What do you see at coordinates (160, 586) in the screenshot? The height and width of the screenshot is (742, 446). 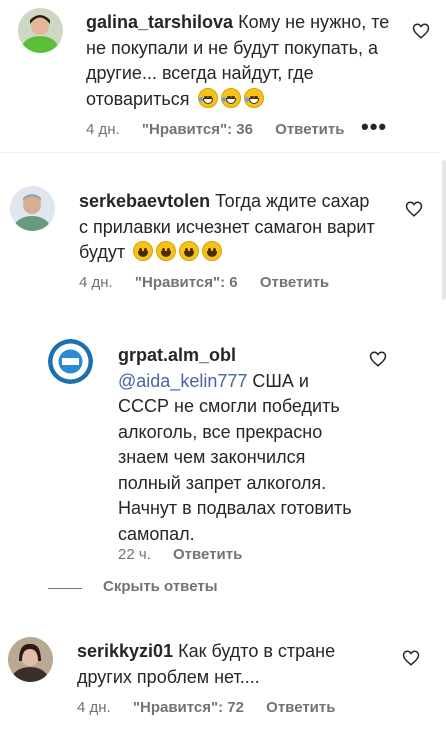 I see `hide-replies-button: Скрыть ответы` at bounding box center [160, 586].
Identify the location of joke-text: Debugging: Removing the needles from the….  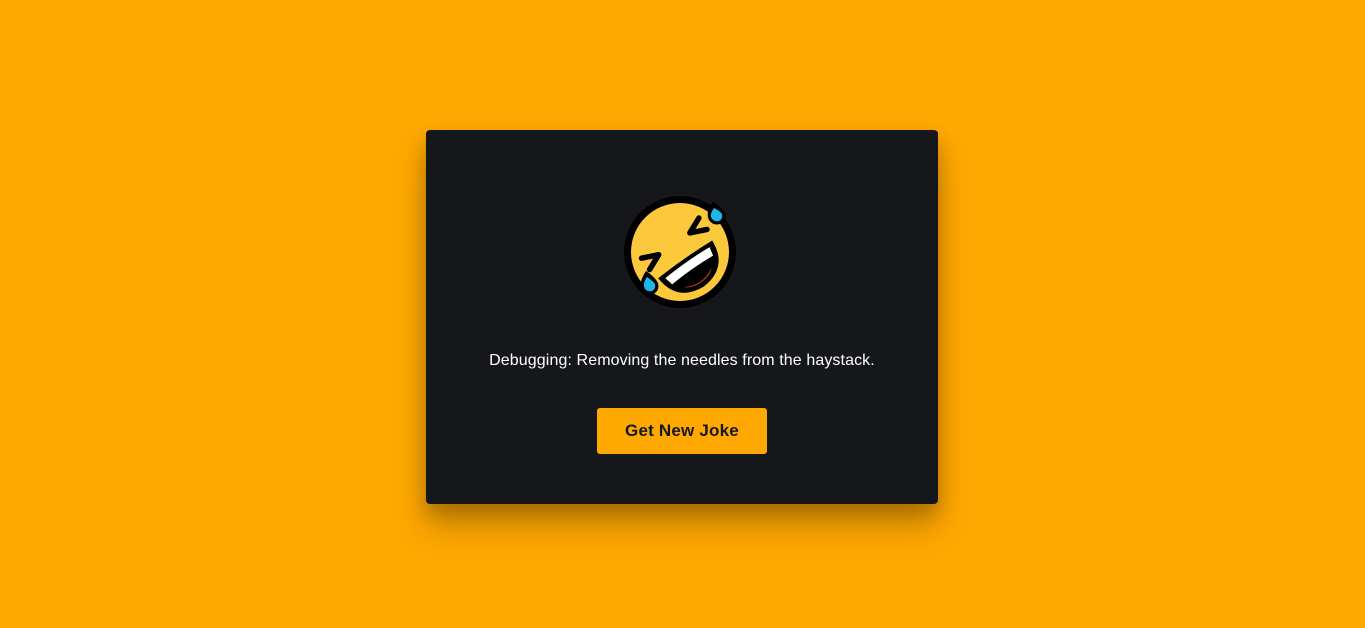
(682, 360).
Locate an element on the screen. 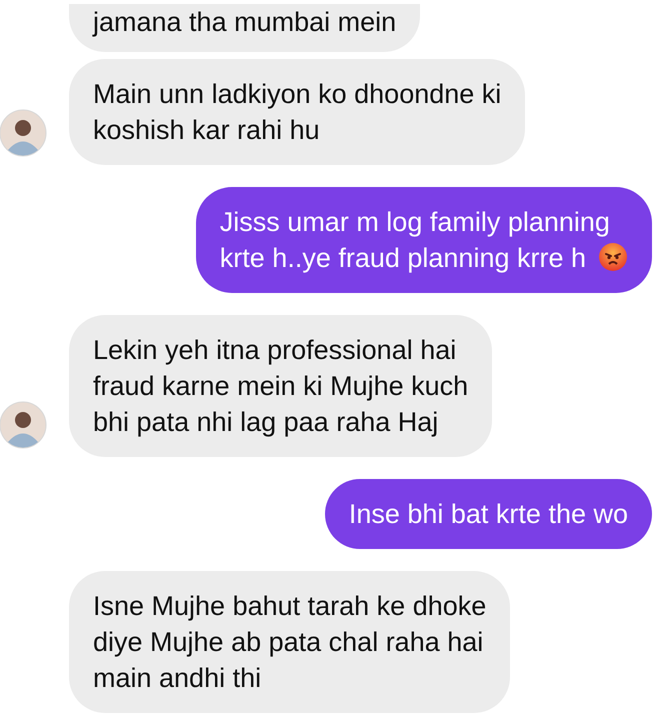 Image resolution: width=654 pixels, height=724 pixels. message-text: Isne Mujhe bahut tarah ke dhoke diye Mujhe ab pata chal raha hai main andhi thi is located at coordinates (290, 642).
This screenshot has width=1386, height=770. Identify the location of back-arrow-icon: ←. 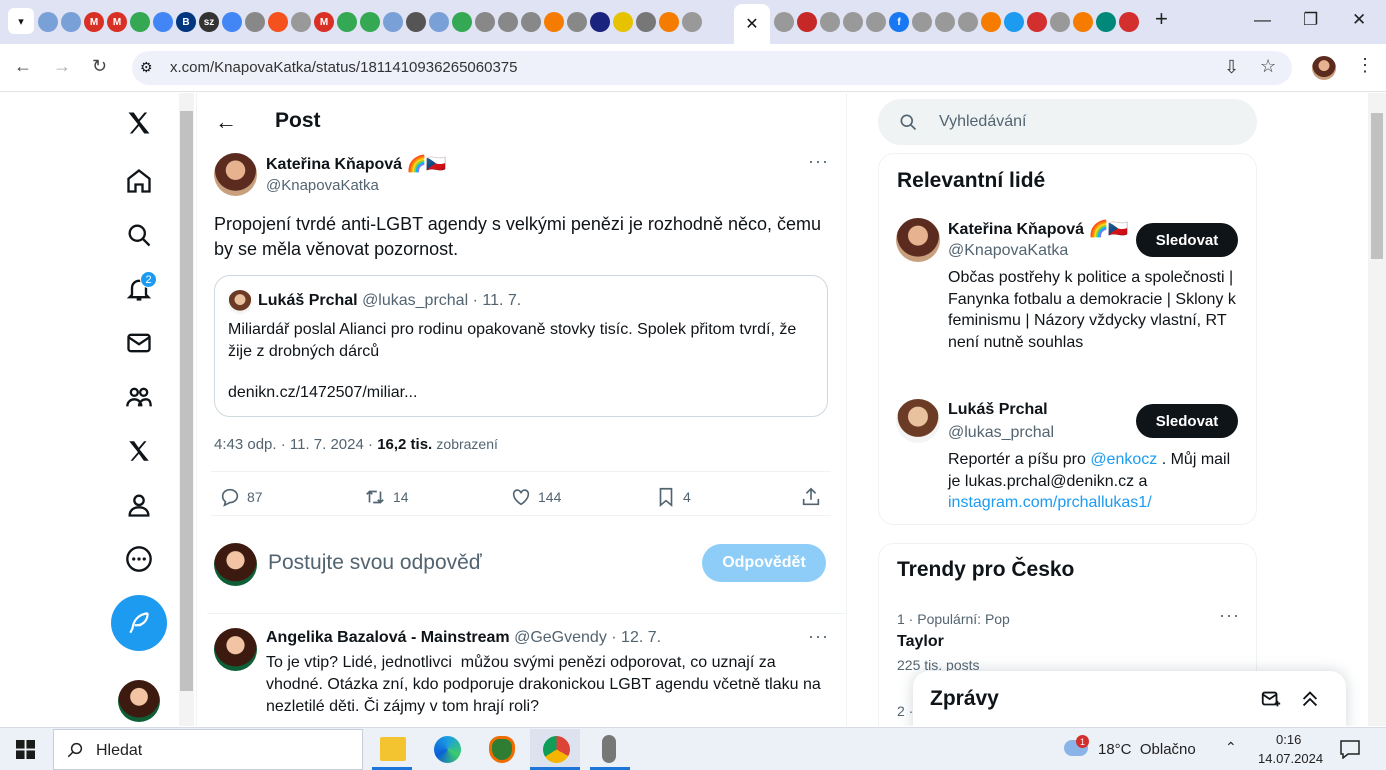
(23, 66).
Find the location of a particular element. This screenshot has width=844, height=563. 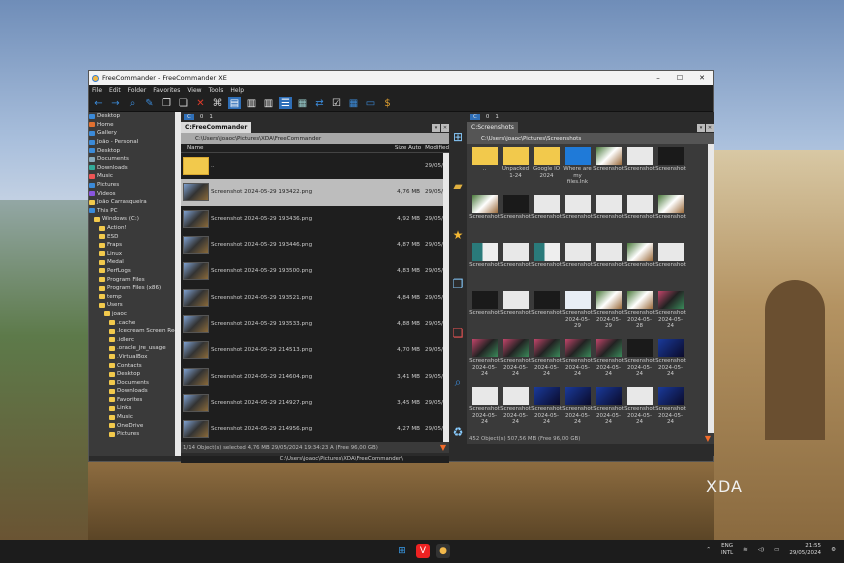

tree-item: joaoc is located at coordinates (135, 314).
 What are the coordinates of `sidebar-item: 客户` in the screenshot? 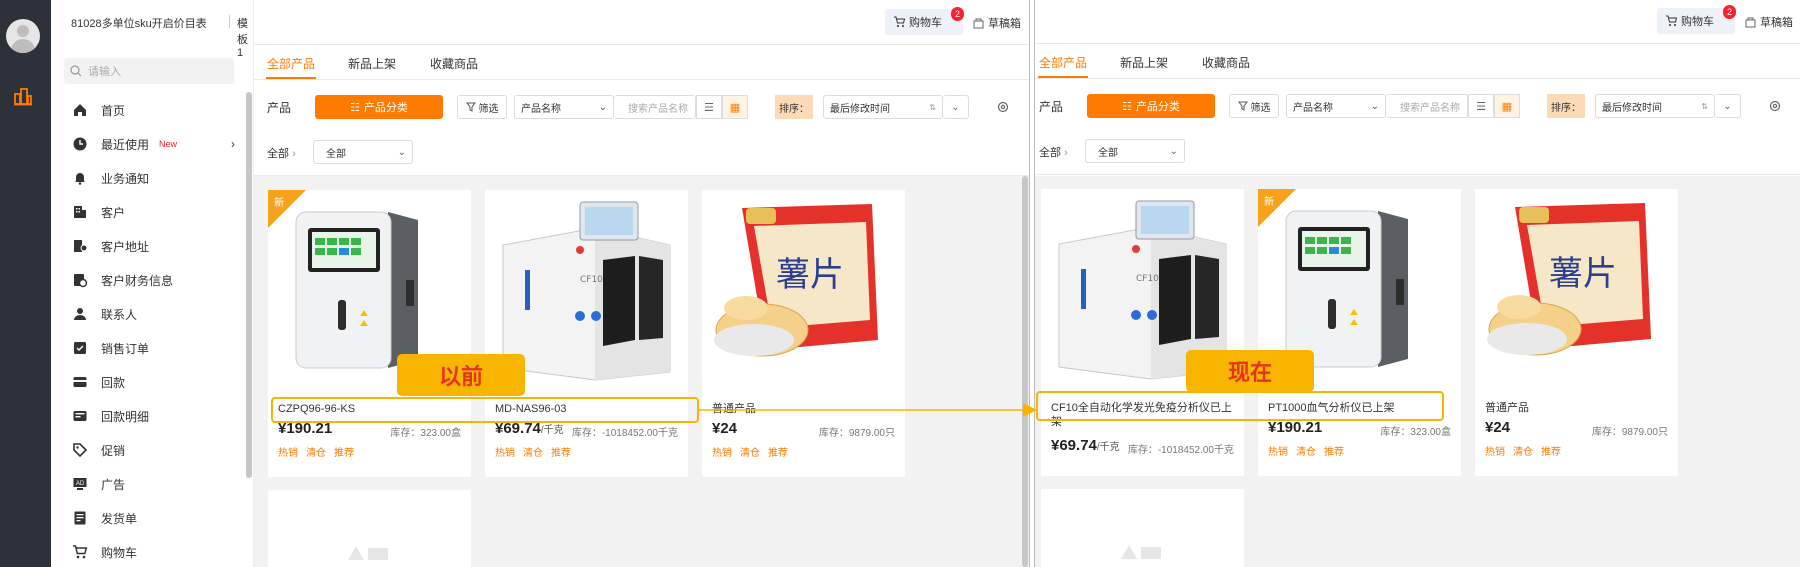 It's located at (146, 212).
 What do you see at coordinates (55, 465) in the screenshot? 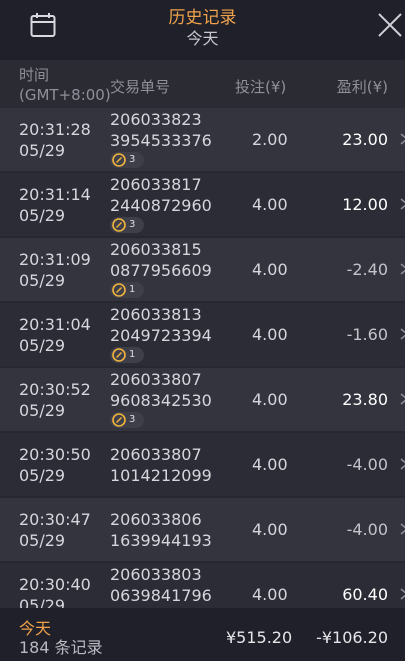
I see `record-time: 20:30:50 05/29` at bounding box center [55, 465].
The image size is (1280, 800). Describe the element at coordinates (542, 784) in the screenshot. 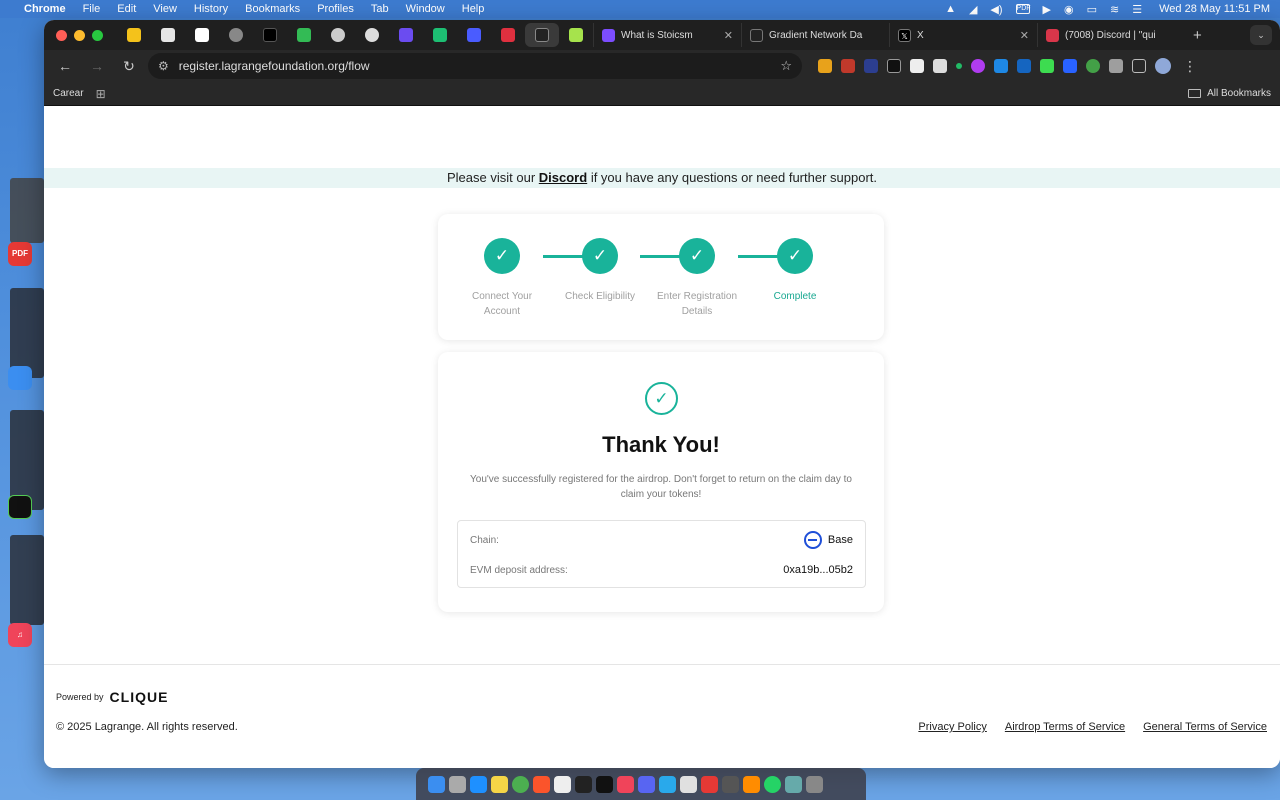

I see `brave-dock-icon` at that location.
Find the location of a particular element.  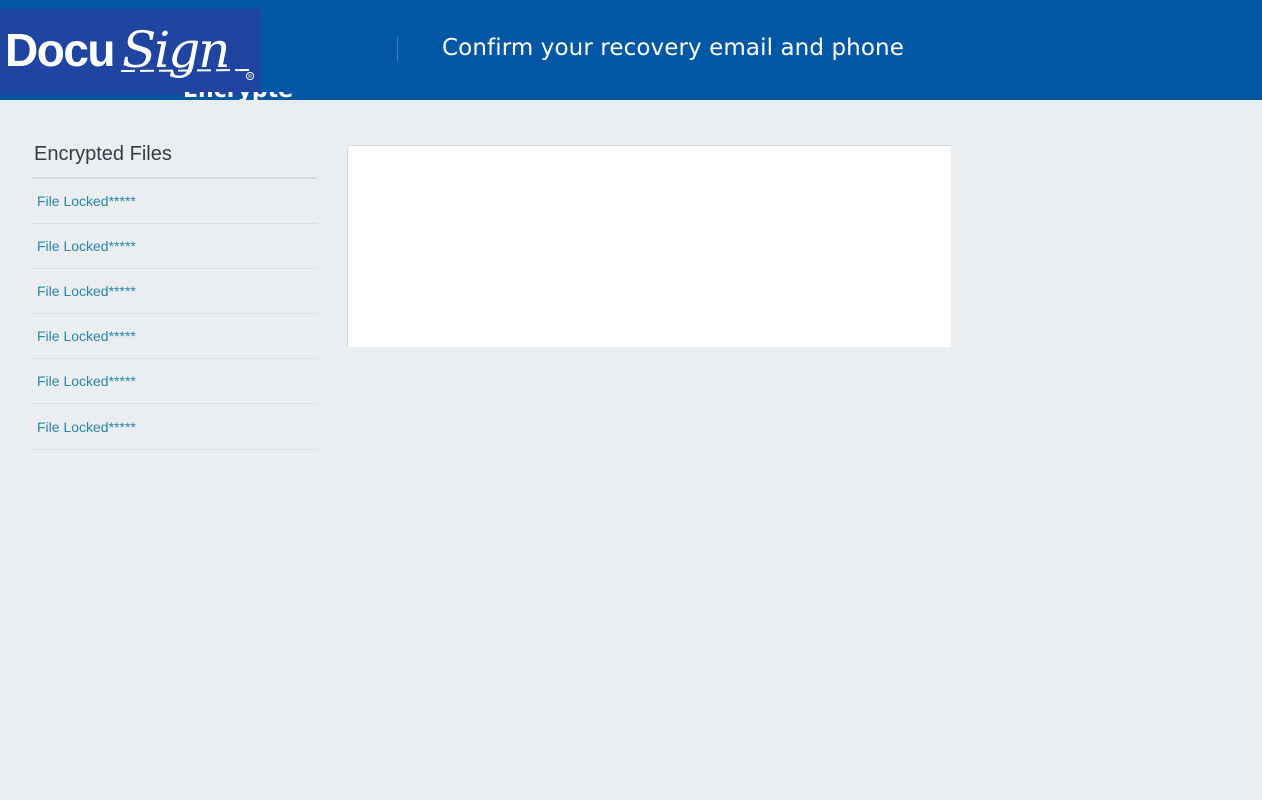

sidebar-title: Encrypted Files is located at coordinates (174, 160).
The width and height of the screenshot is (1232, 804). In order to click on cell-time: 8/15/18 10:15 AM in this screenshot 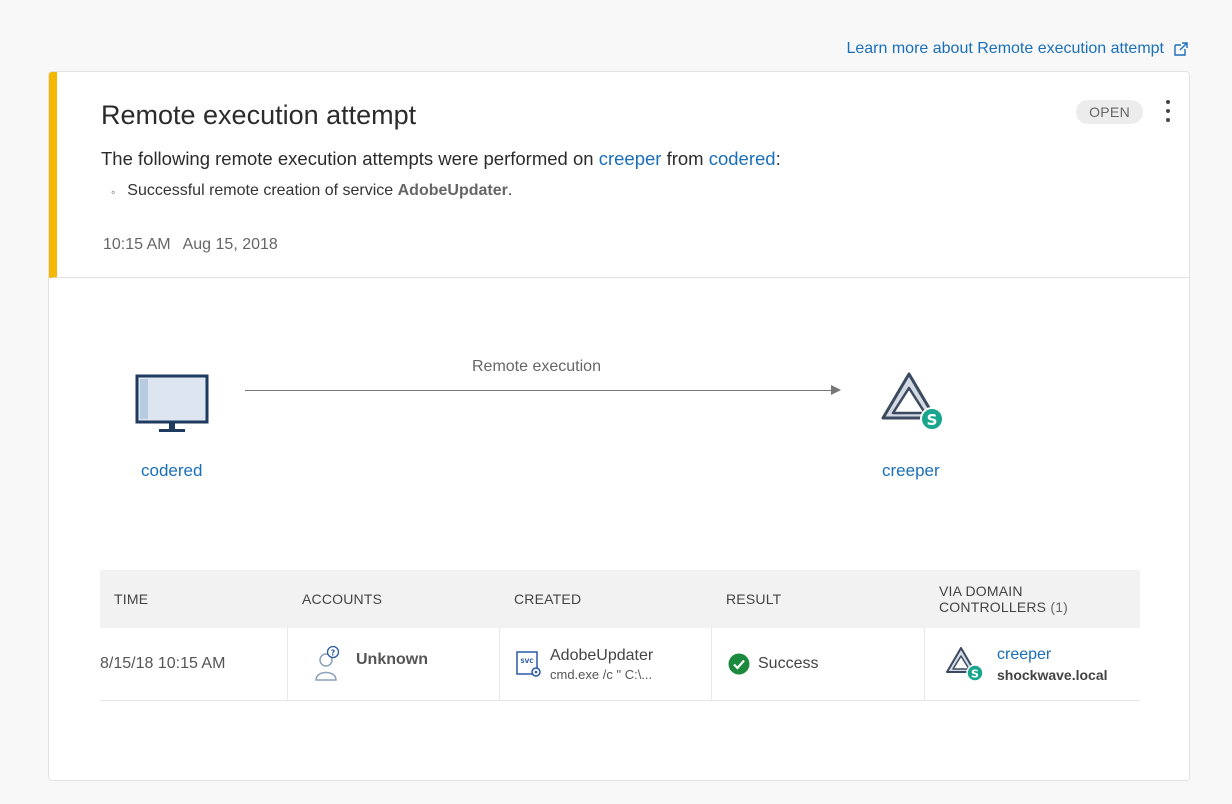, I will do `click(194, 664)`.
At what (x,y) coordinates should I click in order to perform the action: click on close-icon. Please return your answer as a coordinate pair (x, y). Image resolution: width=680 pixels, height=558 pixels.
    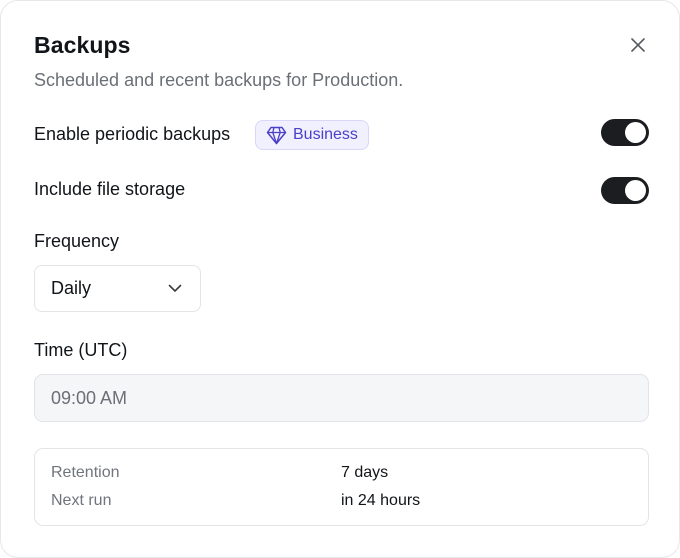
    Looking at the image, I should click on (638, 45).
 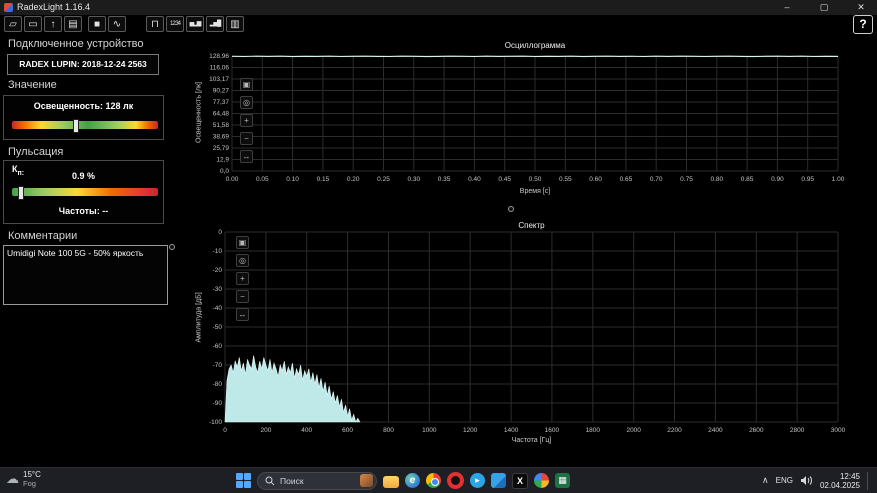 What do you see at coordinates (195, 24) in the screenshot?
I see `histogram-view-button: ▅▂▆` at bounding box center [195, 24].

■ About this task ■
Copy the records from the line containing "What do you see at coordinates (55, 465)" through the line containing "center [55, 465].", both lines included, word for word. Omit the pictures.

■ Problem solution ■
 What do you see at coordinates (55, 465) in the screenshot? 
I see `record-time: 20:30:50 05/29` at bounding box center [55, 465].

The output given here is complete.